From Tragedy to Triumph

When I was very young, I remember this little blond girl who lived about a block away. She was the oldest of several little girls. I also remember when her mother tragically died a few days after giving birth to her last little girl. I remember well, just how much this tragedy affected her, being the oldest, and really being the only one old enough to understand the gravity of the loss. Her father remarried a woman who also had girls of similar age to the girls he had from his late wife. Katie, as I'll call her then faced the new challenge of trying to get along with new sisters. It didn't help that her new sister, her age, was beauty queen pretty, and was very popular.

Knowing the family well, I watched from a distance the struggles Katie went through, the feelings of inadequacy that would sometimes come to the surface. I always felt a great deal of empathy for her and her situation. Katie went on to marry, and raise a wonderful family. I remember running into her years later at a community event. She had organized the whole thing, and after talking to her, it dawned on me that she had done this before, many times. And she does it quietly, often with little or no recognition. And as I got to talk to her son, it was also apparent to me what a wonderful parent and role model she was.

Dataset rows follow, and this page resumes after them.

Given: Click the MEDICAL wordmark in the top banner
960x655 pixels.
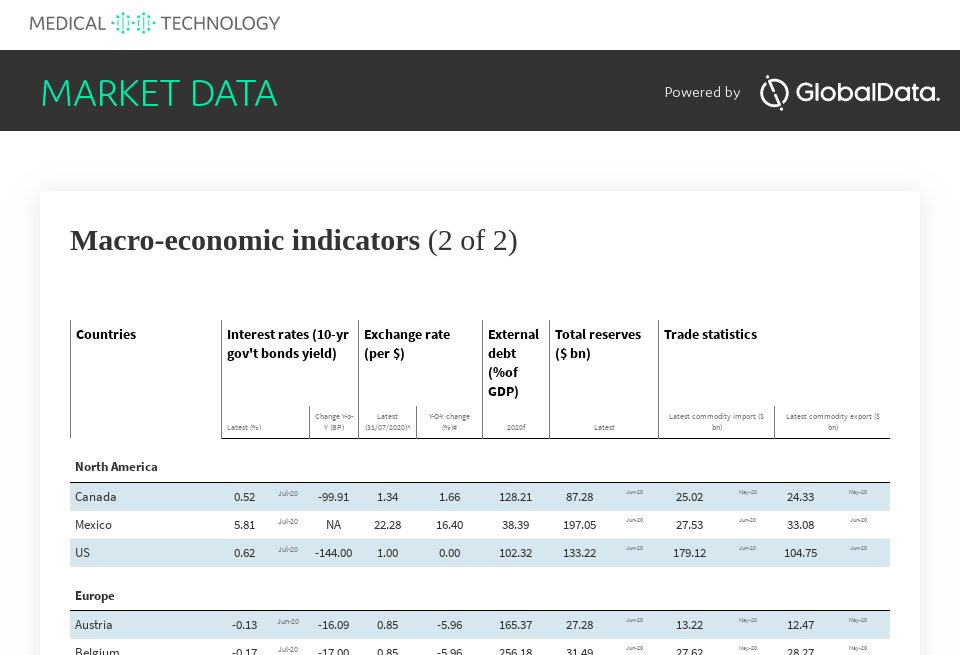Looking at the screenshot, I should [x=65, y=23].
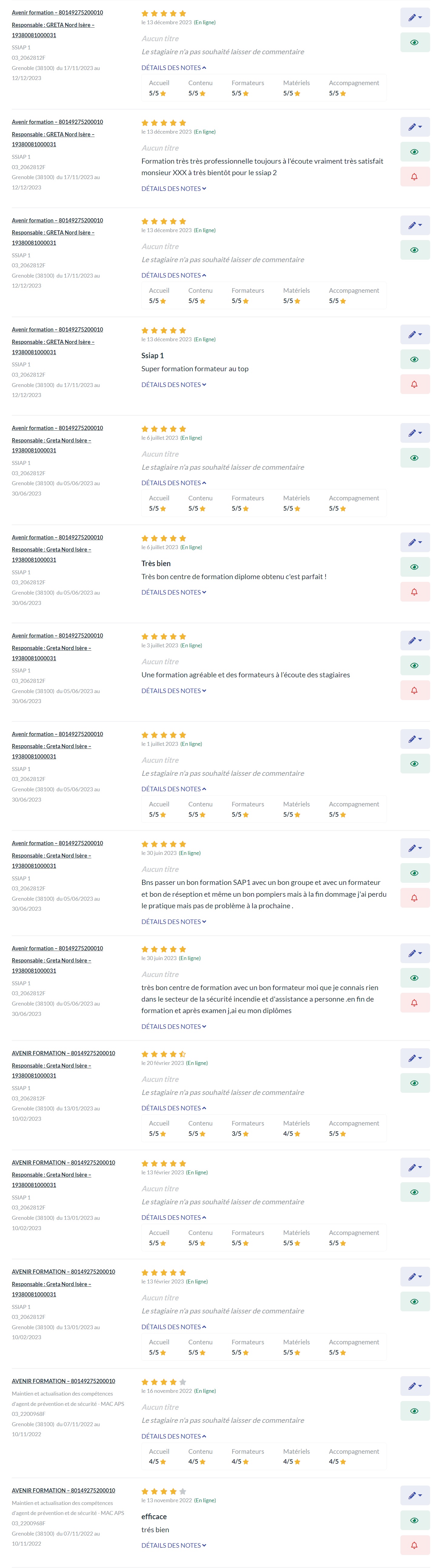The height and width of the screenshot is (1568, 438).
Task: Click the bell icon next to 'efficace' review
Action: tap(414, 1545)
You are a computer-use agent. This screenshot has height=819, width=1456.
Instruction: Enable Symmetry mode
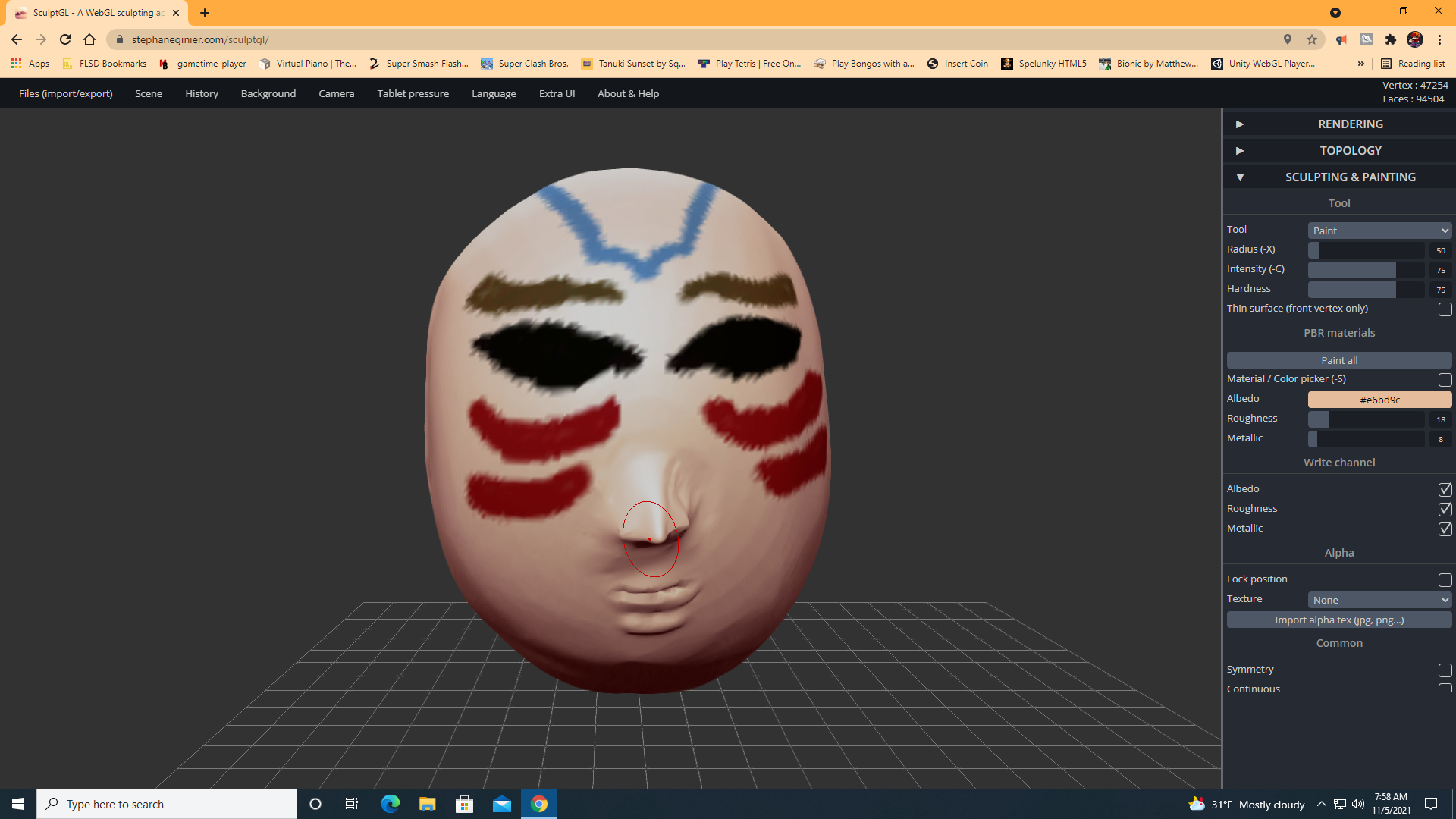pyautogui.click(x=1445, y=670)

I came away with a great deal of respect for Katie. She overcame alot of heart-ache as a child from the various tramas she endured, but came away strong, resourceful and committed to her family and community. As I temporarily part from politics, it is my memories of people like Katie that recharge my batteries. Thanks Katie.

2 comments:

bekkieann said...

Thanks for this positive message. My sisters and I had a similar discussion recently about our own growing up, and how as adults it's important to learn from our childhood challenges and not be encumbered by them. It does my heart good to read experiences like this one.

Obi wan liberali said...

I've always admired those who overcame obstacles. I had it pretty easy compared to most. My mother lost her father at age eight, and I've often wondered how this affected her.